> **Material for the task**:
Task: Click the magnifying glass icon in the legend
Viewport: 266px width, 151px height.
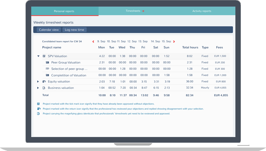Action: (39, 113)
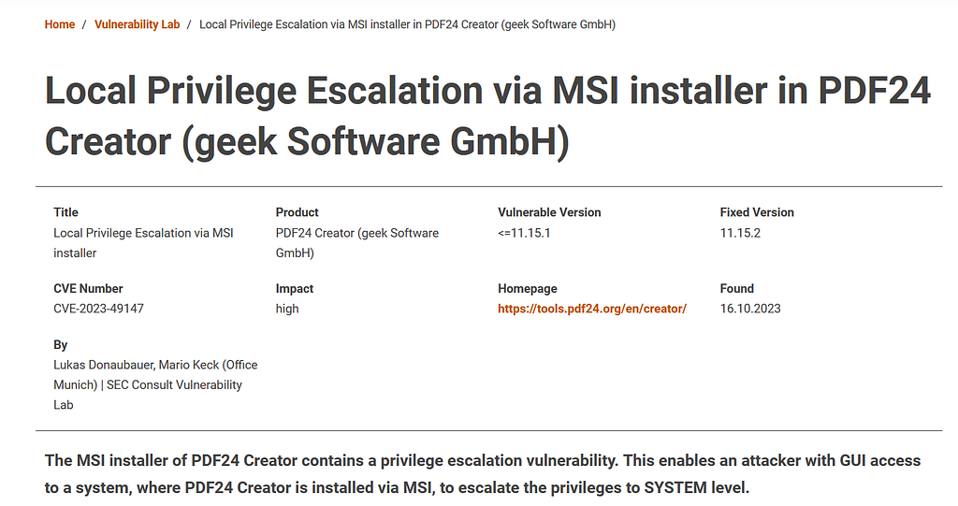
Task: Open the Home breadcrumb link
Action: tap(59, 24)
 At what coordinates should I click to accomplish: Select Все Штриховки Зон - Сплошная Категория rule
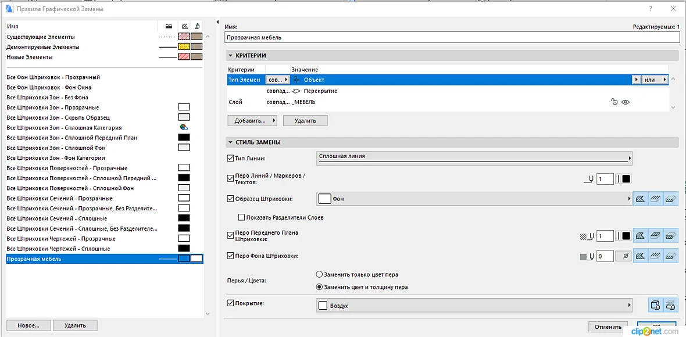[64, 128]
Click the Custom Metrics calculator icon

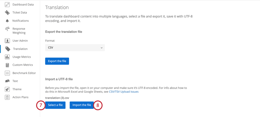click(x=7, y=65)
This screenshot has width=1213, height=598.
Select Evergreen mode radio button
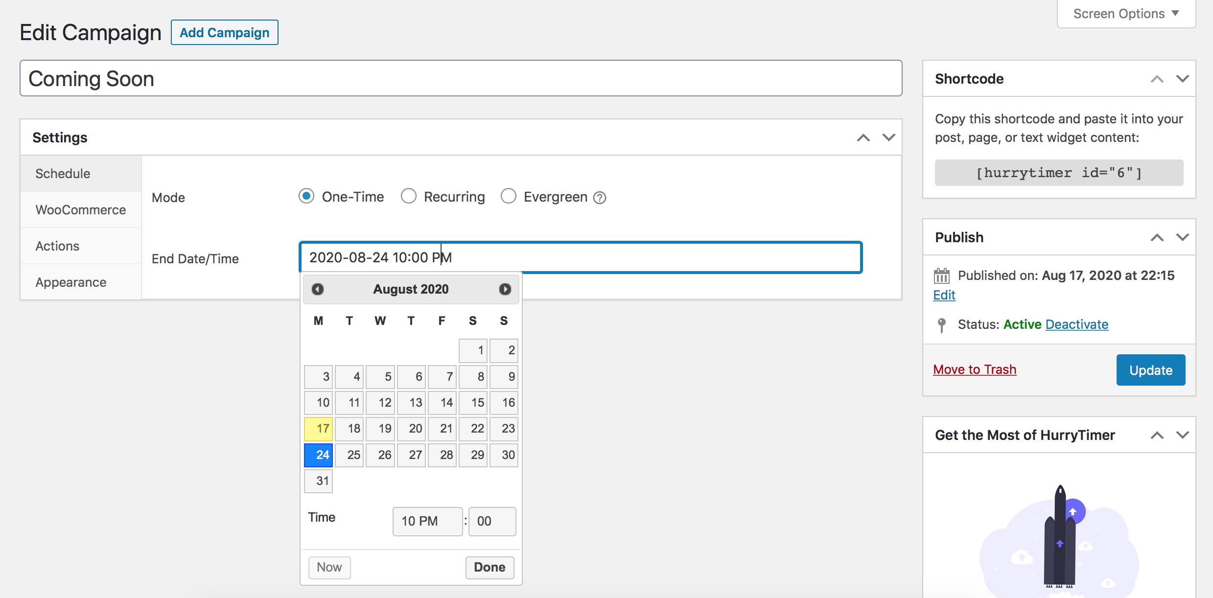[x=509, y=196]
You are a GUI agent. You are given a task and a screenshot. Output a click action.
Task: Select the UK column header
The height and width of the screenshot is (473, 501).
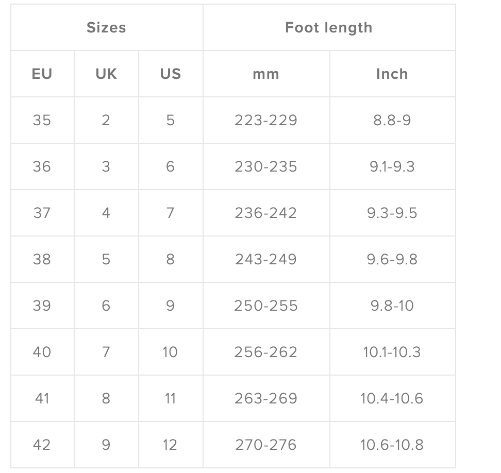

> **What you should do**: Nothing but the lines from the one that contains "At what coordinates" through the last line of the records belongs in the answer, reproduced exactly, with no pictures.

> **Response to the exercise**:
 At what coordinates should I click to accomplish: Select Все Штриховки Зон - Сплошная Категория rule
[64, 128]
Click the Custom Metrics calculator icon

click(x=7, y=65)
This screenshot has width=1213, height=598.
Select Evergreen mode radio button
[x=509, y=196]
You are a GUI agent. You are given a task and a screenshot. Output a click action.
Task: Select the UK column header
The height and width of the screenshot is (473, 501).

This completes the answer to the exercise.